> [ACTION ITEM] Restate the data below word for word, omitting pictures.

####

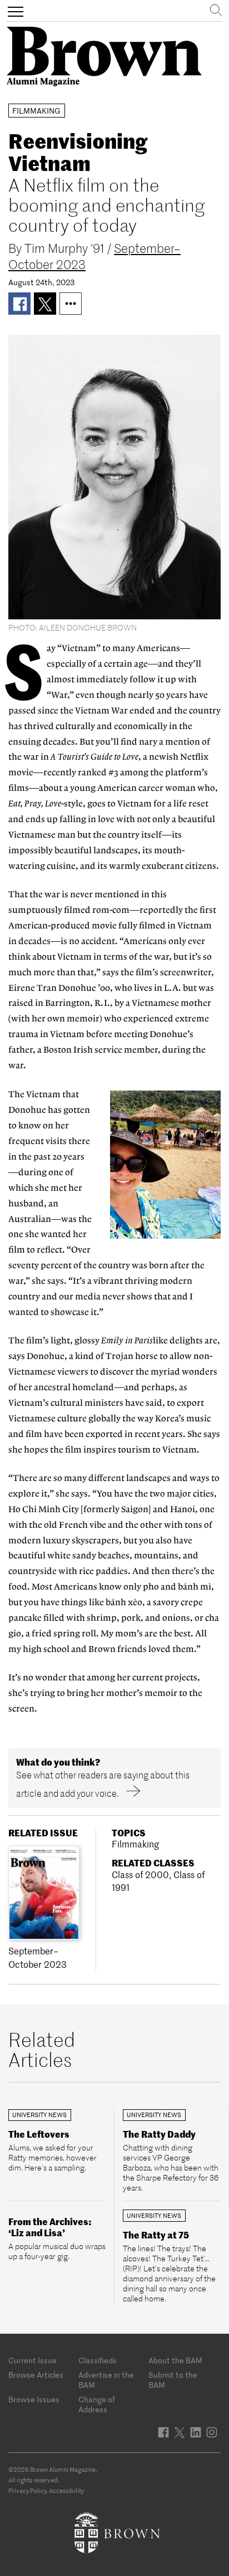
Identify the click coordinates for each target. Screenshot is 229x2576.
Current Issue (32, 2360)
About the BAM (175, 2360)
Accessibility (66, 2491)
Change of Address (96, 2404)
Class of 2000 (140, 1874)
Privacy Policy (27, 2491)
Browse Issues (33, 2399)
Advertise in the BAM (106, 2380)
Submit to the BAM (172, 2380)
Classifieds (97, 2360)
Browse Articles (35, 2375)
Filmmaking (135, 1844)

####

> [ANSWER TO THIS PROBLEM]
Identify the click coordinates for each target. Screenshot is 229x2576.
Current Issue (32, 2360)
About the BAM (175, 2360)
Accessibility (66, 2491)
Change of Address (96, 2404)
Class of 2000 (140, 1874)
Privacy Policy (27, 2491)
Browse Issues (33, 2399)
Advertise in the BAM (106, 2380)
Submit to the BAM (172, 2380)
Classifieds (97, 2360)
Browse Articles (35, 2375)
Filmmaking (135, 1844)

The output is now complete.